The Unity (Courtesy the Zeeland Archives)

The Zeeland Archives in the Netherlands, which holds the archives of the MCC, a slave-trading company in the 18th century, has made an online reconstruction of one of the 113 voyages made under the company’s auspices.

The Unity (Courtesy the Zeeland Archives)
The Unity (Courtesy the Zeeland Archives)

This is the voyage of the ship The Unity between the years 1761 and 1763. A communication from Roosanne Goudbeek of the Zeeland Archives says that “For one and a half years the events on board can be followed day by day on a blog. The main players of 252 years ago ‘tell’ us about the events through the authentic archival documents, such as the logbook, the surgeon’s journal, the trade book and the letters of the captain to the directors in Middelburg, the Netherlands.”

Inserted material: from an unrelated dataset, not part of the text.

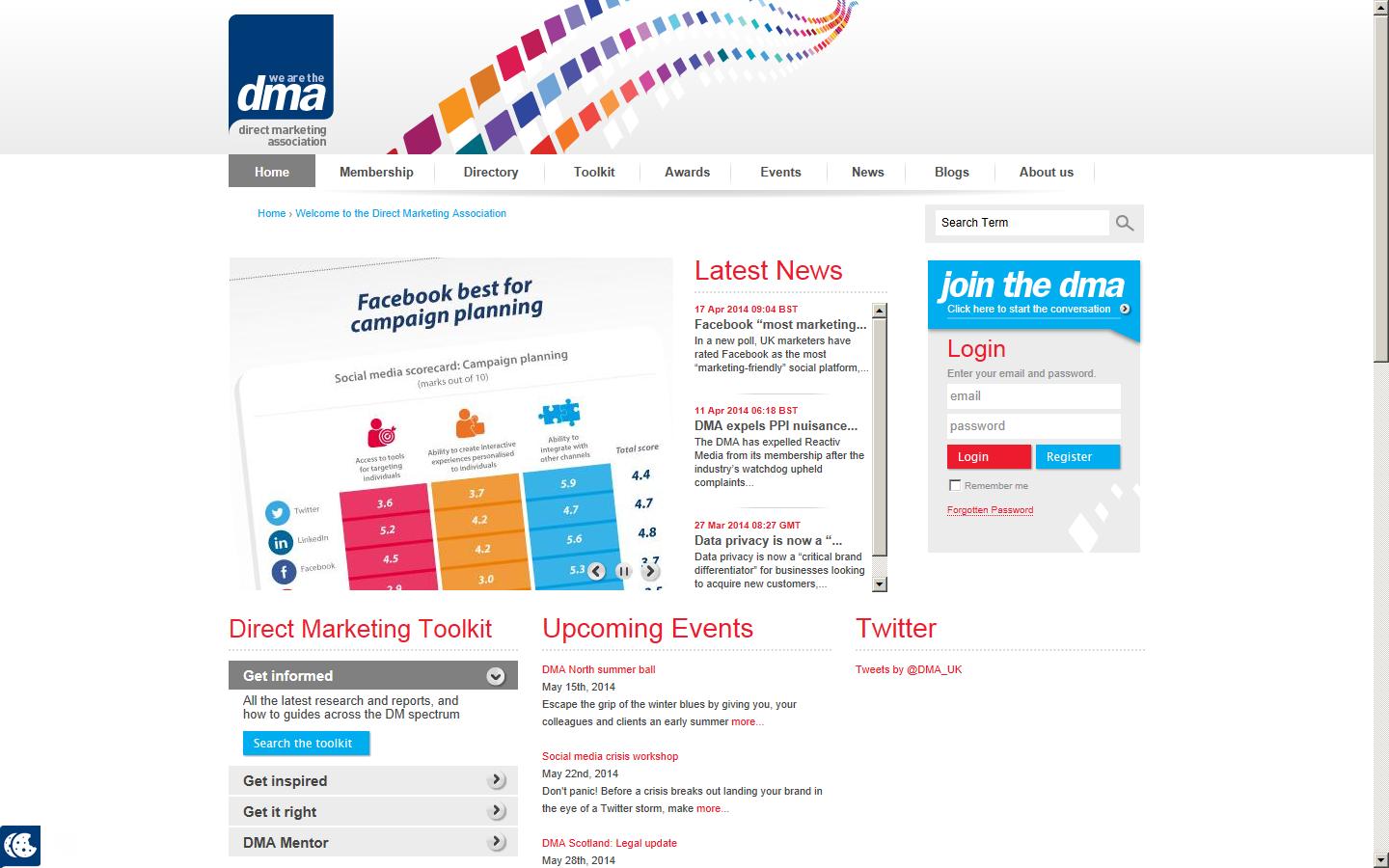Viewport: 1389px width, 868px height.
Task: Collapse the Get informed section chevron
Action: 498,675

The blog can be accessed on www.atlanticslavetrade. org

Stabroek News will keep readers updated about this virtual journey and the arrival of The Unity in Berbice.

Goudbeek writes that the ship Unity left on October 1, 2013 (1761) and has been to Liberia, Côte d’Ivoire and Ghana, and is now crossing the Atlantic Ocean to Berbice, Demerara and Essequibo, where it will arrive on July 6, 2014 (1762). There are 314 enslaved Africans on board. On the route back the ship will put in at Plymouth in Britain.

Goudbeek also said that the Zeeland Archives is in the process of digitizing the entire archives of the MCC and that will be available to the public on the internet. The first set can now be viewed on www.archieven.nl/nl/db/0/toegang/239/20/ (inventory number 1 – 54.14). The final set will be uploaded in 2015.